The move from statistical, phrase-based machine translation to neural networks has yielded significant improvements in overall quality. But neural machine translation is even more dependent on huge sets of training data than its predecessor models. And since the biggest bilingual datasets available are from official translations of government documents and religious texts, these algorithms have a pitifully low exposure to humor, wordplay and non-verbal expression.

Most disturbingly, neural machine translation often doesn’t confess its mistakes. Rather, like an ill-prepared schoolchild, it tries to fudge through them. When Google Translate started offering biblical prophesies in exchange for junk input, experts attributed the errors to neural networks’ preference for fluency over accuracy.

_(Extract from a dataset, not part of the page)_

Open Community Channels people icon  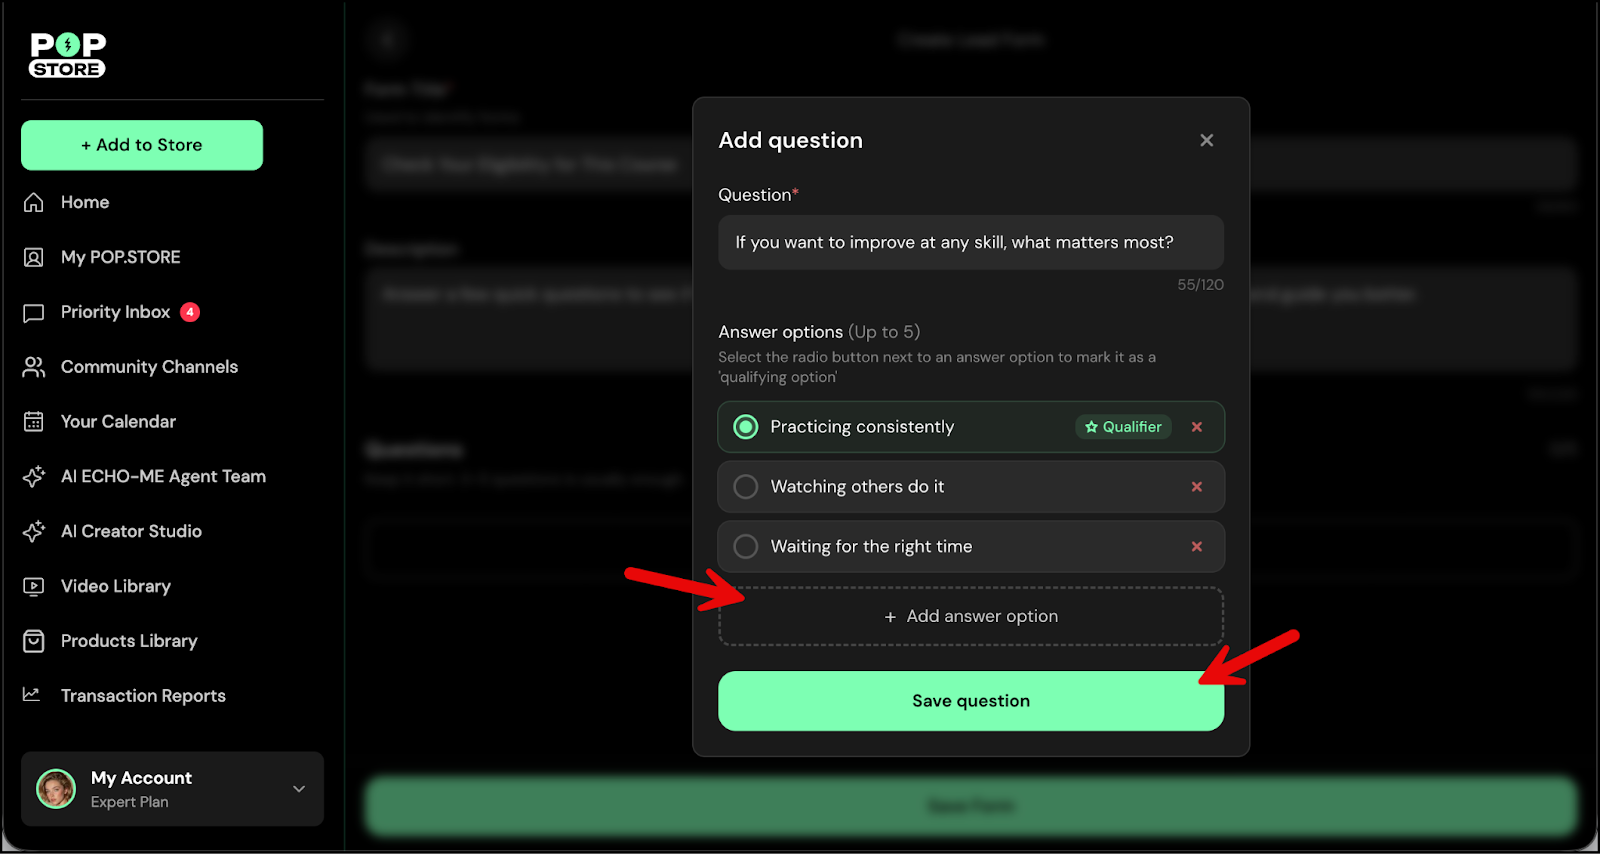pos(34,367)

These “false positives” are far more insidious than clumsier and more obvious mistakes, as audiences in the target language might never realize a glitch has occurred and might attribute the outlandishness of the renegade translation to the original text itself.

3. Listen up, bots

The challenges above make it difficult enough to perform machine translation on a piece of static text. Asking a computer to interpret live speech simultaneously adds several layers of complexity, the most obvious being automatic speech recognition (ASR).

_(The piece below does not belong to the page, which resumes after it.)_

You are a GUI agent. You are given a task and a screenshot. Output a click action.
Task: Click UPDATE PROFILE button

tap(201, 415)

Yes, Siri, Alexa and their ilk seem to be pretty competent conversationalists these days. But your witty repartee with robots is typically constrained to a narrow set of contexts and conditions: short, command-based interactions involving a finite vocabulary in a controlled environment. Most live conferences and business discussions, on the other hand, feature speech that is spontaneous, continuous and highly context-dependent – traits that send the error rate of most ASR programs through the roof.

Hilarious and humiliating examples abound. Giving a speech in Beijing earlier this year, hedge fund guru Ray Dalio reflected on his mis-forecasts as a young trader.

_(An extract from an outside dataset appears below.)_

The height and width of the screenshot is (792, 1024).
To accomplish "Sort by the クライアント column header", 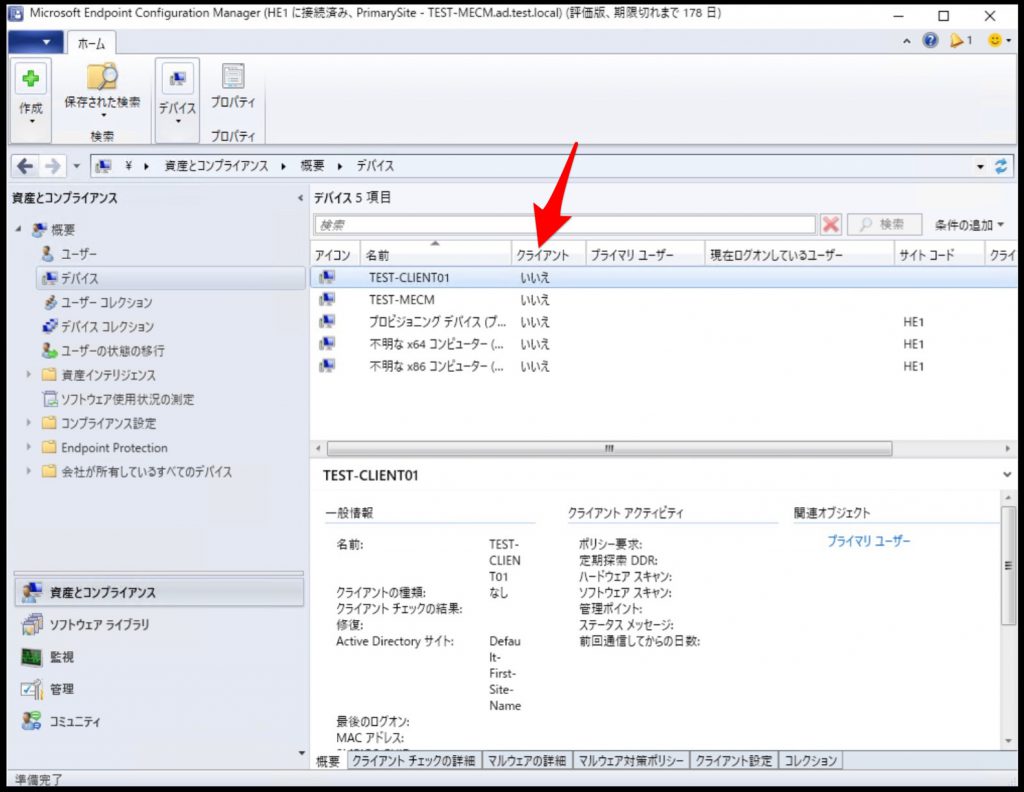I will coord(545,254).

“How arrogant!” he thundered to the crowd. “How could I be so arrogant?”

The real-time subtitling program valiantly struggled to render his rhetorical device.

“How?” the subtitles asked. “Aragon, I looked at myself and i”.

Recent advances in the field are promising, and many experts predict that the word error rate of ASR software will reach parity with human transcribers in the near future. Not all word errors are the same, though. Fudging “alright” into “ all right” might be an inconsequential mistake, while confusing “today” with “Tuesday” would likely cause a substantial mix-up. Even with fewer word errors, machines remain far more likely than humans to commit semantic errors that misrepresent the intended meaning of a speech.

Not a human, not yet a robot

Humans have long made a pastime of reflecting on our perceived superiority – over animals, over each other and more recently over machines. It’s a dark pastime, to be sure, and an inevitably foolish one.

I don’t doubt that the day may come when computers develop a human-like command of our natural languages. I don’t doubt that one day interpreters and translators, along with copywriters, editors, radio hosts and other professionals in the language economy, may find their jobs on the robot’s chopping block.

But that day is further away than most people think. Language work – always part art, part science – is surprisingly defensible against these early iterations of AI.

Like so many other industries, we language professionals should focus our attention on using AI/NLP technologies to increase the efficiency, quality and cost-competitiveness of our labor. Computer-assisted translation tools are already widely used among text translators, and while many bristle at the suggestion, no doubt simultaneous interpreters could benefit from some combination of speech recognition and translation memory technology. For the foreseeable future, at least, these tools would serve as a complement, not an alternative, to human output.

And as long as there are humans in the interpreter’s booth, let’s have the decency to give them the credit they deserve.